WorldQuant's New Fund Said to Lose 9.5% as Chaos Smashes Algos

(Bloomberg) -- WorldQuant’s first fund for outside investors lagged behind its target index in October and has underperformed the benchmark since it started, according to people who have been briefed on the returns.

The $2.6 billion quant stock fund, a joint venture between Igor Tulchinsky’s WorldQuant and Izzy Englander’s Millennium Management, is designed to significantly outperform the MSCI World Index, said the people, asking not to be identified because the returns haven’t been publicly disclosed. The fund, which started in May, dropped 9.5 percent in October, compared with a 7.3 percent decline in the index.

Since inception, the WorldQuant fund has lost 2.86 percent, exceeding the 2.2 percent loss in its benchmark index over the same time period, the people said. A spokesman for WorldQuant declined to comment.

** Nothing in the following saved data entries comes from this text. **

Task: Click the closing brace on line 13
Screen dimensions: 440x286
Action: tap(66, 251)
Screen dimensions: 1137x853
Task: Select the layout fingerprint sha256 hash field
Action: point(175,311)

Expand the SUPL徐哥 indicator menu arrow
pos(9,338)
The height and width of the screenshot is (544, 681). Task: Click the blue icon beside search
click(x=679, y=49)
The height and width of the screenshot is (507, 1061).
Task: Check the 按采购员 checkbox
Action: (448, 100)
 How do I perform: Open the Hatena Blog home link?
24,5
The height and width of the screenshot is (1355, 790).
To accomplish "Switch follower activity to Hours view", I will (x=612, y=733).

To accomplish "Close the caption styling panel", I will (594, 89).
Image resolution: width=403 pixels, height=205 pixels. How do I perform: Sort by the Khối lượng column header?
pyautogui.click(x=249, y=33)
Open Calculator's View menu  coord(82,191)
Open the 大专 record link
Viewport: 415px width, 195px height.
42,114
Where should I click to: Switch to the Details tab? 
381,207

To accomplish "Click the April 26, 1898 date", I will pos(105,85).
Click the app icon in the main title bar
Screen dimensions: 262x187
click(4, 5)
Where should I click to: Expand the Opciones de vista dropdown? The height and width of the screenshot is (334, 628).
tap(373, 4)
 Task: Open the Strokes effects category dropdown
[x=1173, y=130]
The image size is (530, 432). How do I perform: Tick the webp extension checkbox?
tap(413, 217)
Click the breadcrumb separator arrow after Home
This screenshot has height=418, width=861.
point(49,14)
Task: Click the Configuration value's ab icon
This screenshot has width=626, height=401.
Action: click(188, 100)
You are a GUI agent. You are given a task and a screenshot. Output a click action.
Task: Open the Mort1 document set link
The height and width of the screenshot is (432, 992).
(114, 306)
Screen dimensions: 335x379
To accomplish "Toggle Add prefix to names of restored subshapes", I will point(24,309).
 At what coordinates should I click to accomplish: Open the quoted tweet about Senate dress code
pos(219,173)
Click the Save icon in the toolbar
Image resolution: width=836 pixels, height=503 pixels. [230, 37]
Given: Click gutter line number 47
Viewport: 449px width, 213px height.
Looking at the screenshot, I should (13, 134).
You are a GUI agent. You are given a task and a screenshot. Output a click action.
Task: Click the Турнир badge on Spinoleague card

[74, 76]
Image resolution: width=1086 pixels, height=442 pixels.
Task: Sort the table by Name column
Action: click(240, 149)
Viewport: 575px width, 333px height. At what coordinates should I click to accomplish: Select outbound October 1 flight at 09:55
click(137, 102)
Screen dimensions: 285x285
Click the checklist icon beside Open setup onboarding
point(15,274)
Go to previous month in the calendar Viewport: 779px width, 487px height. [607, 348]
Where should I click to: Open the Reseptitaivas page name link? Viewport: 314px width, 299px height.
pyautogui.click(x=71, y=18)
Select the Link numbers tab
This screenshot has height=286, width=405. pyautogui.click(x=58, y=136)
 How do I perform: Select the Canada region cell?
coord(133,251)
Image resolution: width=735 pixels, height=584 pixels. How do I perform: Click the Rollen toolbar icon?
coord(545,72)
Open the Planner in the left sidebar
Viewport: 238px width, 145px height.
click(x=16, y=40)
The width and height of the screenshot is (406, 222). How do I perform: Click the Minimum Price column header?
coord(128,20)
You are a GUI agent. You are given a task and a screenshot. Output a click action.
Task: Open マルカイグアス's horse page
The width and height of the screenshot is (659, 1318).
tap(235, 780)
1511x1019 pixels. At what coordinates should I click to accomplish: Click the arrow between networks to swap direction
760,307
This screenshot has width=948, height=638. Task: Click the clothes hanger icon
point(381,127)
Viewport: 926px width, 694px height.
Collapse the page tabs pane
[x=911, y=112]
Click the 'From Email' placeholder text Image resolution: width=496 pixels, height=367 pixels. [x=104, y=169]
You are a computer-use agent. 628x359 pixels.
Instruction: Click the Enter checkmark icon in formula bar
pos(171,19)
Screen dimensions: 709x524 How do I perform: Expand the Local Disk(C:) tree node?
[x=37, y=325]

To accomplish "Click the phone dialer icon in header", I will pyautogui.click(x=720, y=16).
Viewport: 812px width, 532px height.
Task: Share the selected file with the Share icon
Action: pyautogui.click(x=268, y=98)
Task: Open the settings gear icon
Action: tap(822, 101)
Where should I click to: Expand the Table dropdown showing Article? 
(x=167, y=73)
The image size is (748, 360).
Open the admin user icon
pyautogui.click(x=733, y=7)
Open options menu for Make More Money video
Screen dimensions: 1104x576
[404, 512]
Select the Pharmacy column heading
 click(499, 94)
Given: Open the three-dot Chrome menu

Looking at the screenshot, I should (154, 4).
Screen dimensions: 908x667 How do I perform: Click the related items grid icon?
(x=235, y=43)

WorldQuant's New Fund Said to Lose 9.5% as Chaos Smashes Algos

Global stocks plummeted the most in more than six years in October and tore through money pools that slice and dice assets based on factors such as momentum, value and growth. Funds that use computer-driven models to follow big market trends were whiplashed as price volatility spiked. Among the casualties: Leda Braga’s BlueTrend hedge fund, GAM Holding AG’s Cantab unit and Man Group Plc’s AHL unit.

Millennium’s main hedge fund lost about 1 percent last month, with quant and statistical arbitrage strategies leading the decline, according to a newsletter. The fund is up more than 7 percent this year.

Until May, Old Greenwich, Connecticut-based WorldQuant managed about $5 billion exclusively for Millennium, which oversees about $35 billion in all. The new fund has 170 percent long exposure and 70 percent short exposure, and is managed with a longer holding period than the money that WorldQuant manages for Englander’s fund. Such funds -- which have a higher exposure to the market than many hedge fund peers -- tend to be more volatile during selloffs.

Investors pay either a 1.35 percent fixed fee or the greater of a 0.9 percent fixed rate or 30 percent of the return in excess of the MSCI index. The fund is designed to beat the MSCI World Index by 300 to 600 basis points annually.

WorldQuant has about 1,000 research consultants from around the globe looking for so-called alphas, signals that predict price movements. It also employs 493 investing professionals who work full time at the firm, according to the people.